From 1988-2002, the Hornets failed to win the Conference Finals, but gained notoriety and fans. One reason for this was that the Hornets had one of the shortest All-Star basketball players in the league, Muggsy Bogues at 5’3″. The other reason was that they scored the greatest mascot in the history of the NBA, Hugo the Hornet, who was designed by Cheryl Henson, Jim Henson’s daughter, and was the recurring champion of the NBA Mascot Slam Dunk Championship.
Unfortunately, fans in Charlotte loved their basketball but didn’t love paying for it quite so much. Shinn requested a new arena that he would not have to help pay for. Initially, the city said no, but threats of relocation forced them to accept. The relocation happened anyway as political issues thwarted the new arena. The NBA allowed Shinn to move the Hornets to New Orleans in 2002 while promising the city of Charlotte a new team by the 2004-2005 season.
Things were business as usual for the New Orleans Hornets from 2002-2005 as they continued to lose in the playoffs. When Hurricane Katrina came, the Hornets were forced to relocate to Oklahoma City temporarily. The city embraced the team with such passion that, when the Hornets left, they were awarded with another NBA team later, for good.
After returning to New Orleans and continuing to be an afterthought in the NBA, New Orleans Saints owner Tom Benson bought the team in 2012, and announced that the team’s name would be changed to something more NOLA-like. Unfortunately, the Utah Jazz refused to relinquish their trademark. So continues the whirlwind of a franchise, now named the New Orleans Pelicans.
Meanwhile, the city of Charlotte was given their new NBA team in 2004, the Charlotte Bobcats. In even more ridiculous news, the city will regain their beloved Hornets name in 2014, which was released when the New Orleans Pelicans came to be. It’s like George Shinn never existed!
In 1946, Buffalo was teased with an NBA team, the Buffalo Bisons, which probably helped inspire the naming tradition to continue with the NFL team, Buffalo Bills. It only took 13 games for the experiment to fail, prompting team owner Bob Kerner to move the franchise to Moline, Illinois, and rename it the Tri-City Blackhawks. The NBA was created three years later, with the Blackhawks as one of the original 17 teams.

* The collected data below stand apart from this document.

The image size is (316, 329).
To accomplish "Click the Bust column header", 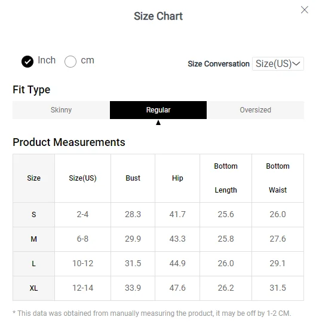I will [x=133, y=178].
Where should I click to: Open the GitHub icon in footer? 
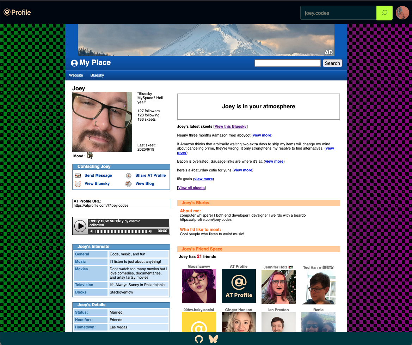[199, 339]
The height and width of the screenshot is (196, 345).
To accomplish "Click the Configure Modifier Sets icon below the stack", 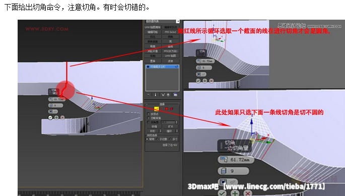I will tap(175, 95).
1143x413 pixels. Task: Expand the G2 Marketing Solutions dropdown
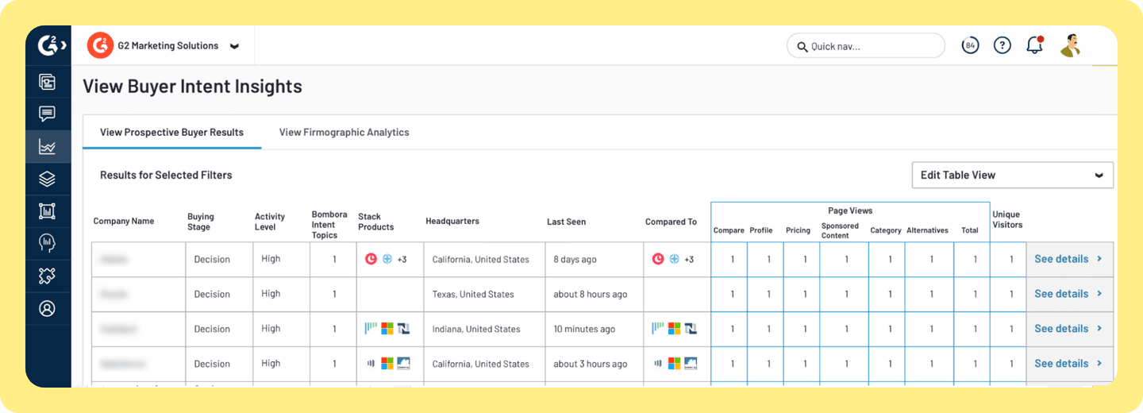(234, 46)
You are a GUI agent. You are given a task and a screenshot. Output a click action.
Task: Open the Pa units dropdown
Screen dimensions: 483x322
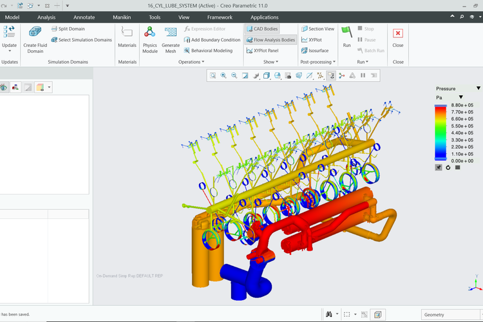460,97
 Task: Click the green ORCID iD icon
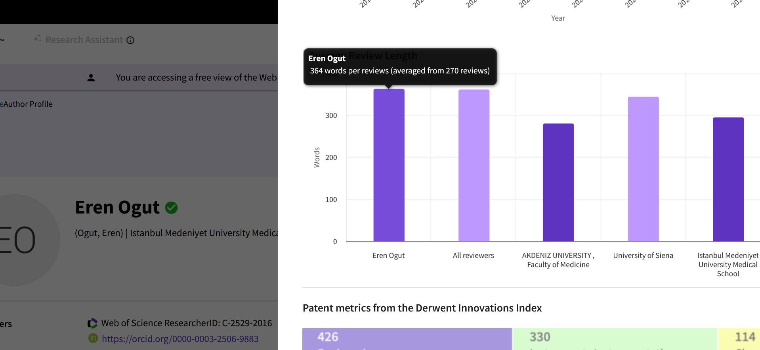point(93,338)
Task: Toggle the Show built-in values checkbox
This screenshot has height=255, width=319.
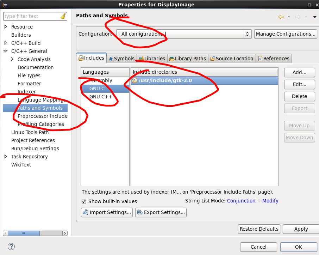Action: click(84, 201)
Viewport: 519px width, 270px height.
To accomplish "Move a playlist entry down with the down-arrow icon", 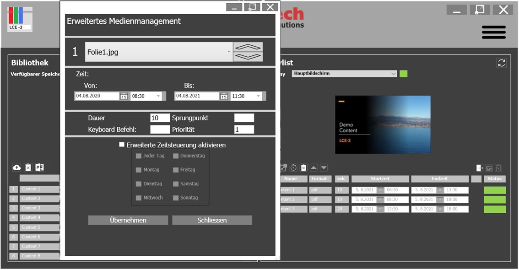I will 323,167.
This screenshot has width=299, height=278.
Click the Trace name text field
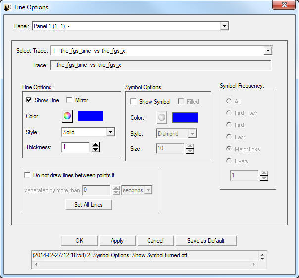point(160,65)
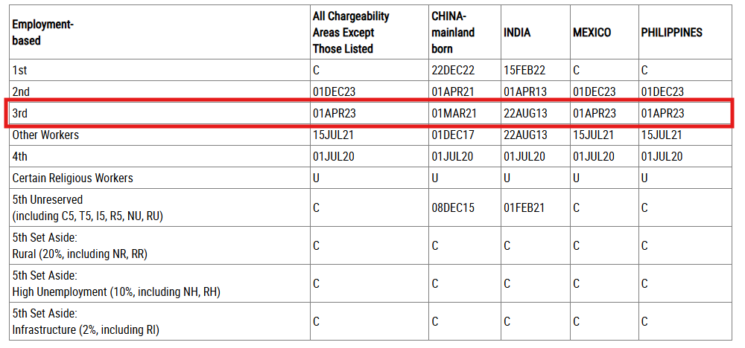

But even the coaching of Red Aurbach couldn’t save the Blackhawks from being in a worse location than even Buffalo, and the team was moved to Milwaukee, Wisconsin in 1951. The franchise name went through the massive re-branding that goes with taking out the first five letters, which is how we were left with today’s name: Hawks.
The adventure didn’t end there. In a battle for money, the Hawks moved on to St. Louis until 1968, at which point owner Ben Kerner finally gave up and sold the team to Tom Cousins and former governor of Georgia Carl Sanders, who promptly brought the Hawks to Atlanta and then sold it to the unofficial owner of the city of Atlanta, Ted Turner, aka Lord Time Warner, who has since sold the team along with every other sports team in Atlanta.
Los Angeles Clippers
In case you didn’t know, the Clippers were never very good. They have always been someone else’s back-up plan, whether it was for a city, an arena, or even a player.
Before they were known as the Clippers, and even before they were on the West Coast, the Clippers were known as the Buffalo Braves from 1970 to 1978. With eight years of mediocre play to show off, owner John Y. Brown somehow convinced the owner of the Boston Celtics, Irv Levin to trade teams, prompting rumors that the two may have put up their teams in an extremely high-stakes poker match. I say rumors, but I’m the only person I know who thought of it.
Maybe Irv Levin just wanted to retire, which makes more sense because he moved the team to laid back San Diego and renamed them the Clippers. After picking up a broken Bill Walton, the Clippers mailed in a few seasons until Levin decided to retire for real, and sold the team to Donald Sterling, who moved them to Los Angeles to be the ugly stepbrother of the Lakers.
It was indeed ugly. The Clippers promptly picked up veteran players time and again who promptly injured themselves time and again, leading sports writers to coin the term, “Clipper Triangle.” Not exactly a stellar marketing tool to lure other players in.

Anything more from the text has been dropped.